DATASET EXTRACT section start

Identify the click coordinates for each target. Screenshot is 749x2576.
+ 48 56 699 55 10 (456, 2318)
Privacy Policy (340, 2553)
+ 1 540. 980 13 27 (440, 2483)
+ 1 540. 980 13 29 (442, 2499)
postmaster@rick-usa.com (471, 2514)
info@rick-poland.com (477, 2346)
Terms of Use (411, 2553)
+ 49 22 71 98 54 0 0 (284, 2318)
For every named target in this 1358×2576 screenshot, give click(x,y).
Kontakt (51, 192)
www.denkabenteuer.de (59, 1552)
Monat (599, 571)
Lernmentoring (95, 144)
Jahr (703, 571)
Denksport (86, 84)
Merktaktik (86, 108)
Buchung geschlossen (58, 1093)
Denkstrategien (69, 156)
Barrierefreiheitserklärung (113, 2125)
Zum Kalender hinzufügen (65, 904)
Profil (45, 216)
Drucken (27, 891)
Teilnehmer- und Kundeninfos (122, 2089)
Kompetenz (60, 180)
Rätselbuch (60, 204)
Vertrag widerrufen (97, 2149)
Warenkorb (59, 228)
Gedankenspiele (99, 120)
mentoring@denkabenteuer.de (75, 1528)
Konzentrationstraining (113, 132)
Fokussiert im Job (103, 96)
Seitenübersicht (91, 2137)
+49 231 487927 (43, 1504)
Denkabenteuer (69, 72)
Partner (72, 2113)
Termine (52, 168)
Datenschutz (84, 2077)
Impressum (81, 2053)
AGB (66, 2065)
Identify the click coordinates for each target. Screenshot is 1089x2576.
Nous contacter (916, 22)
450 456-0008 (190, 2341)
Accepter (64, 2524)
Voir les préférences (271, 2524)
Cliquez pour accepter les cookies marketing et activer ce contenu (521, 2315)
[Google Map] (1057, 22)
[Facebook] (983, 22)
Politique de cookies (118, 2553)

DATASET EXTRACT section end

→ **WHAT NEEDS TO BE DONE**: Your task is to collect every line above that contains the word "click".

→ **ANSWER SPACE**:
Identify the click coordinates for each target. Screenshot is 749x2576.
For every named target in this 1358×2576 screenshot, give click(x,y).
Identify the click coordinates for each target. Screenshot is 1089x2576.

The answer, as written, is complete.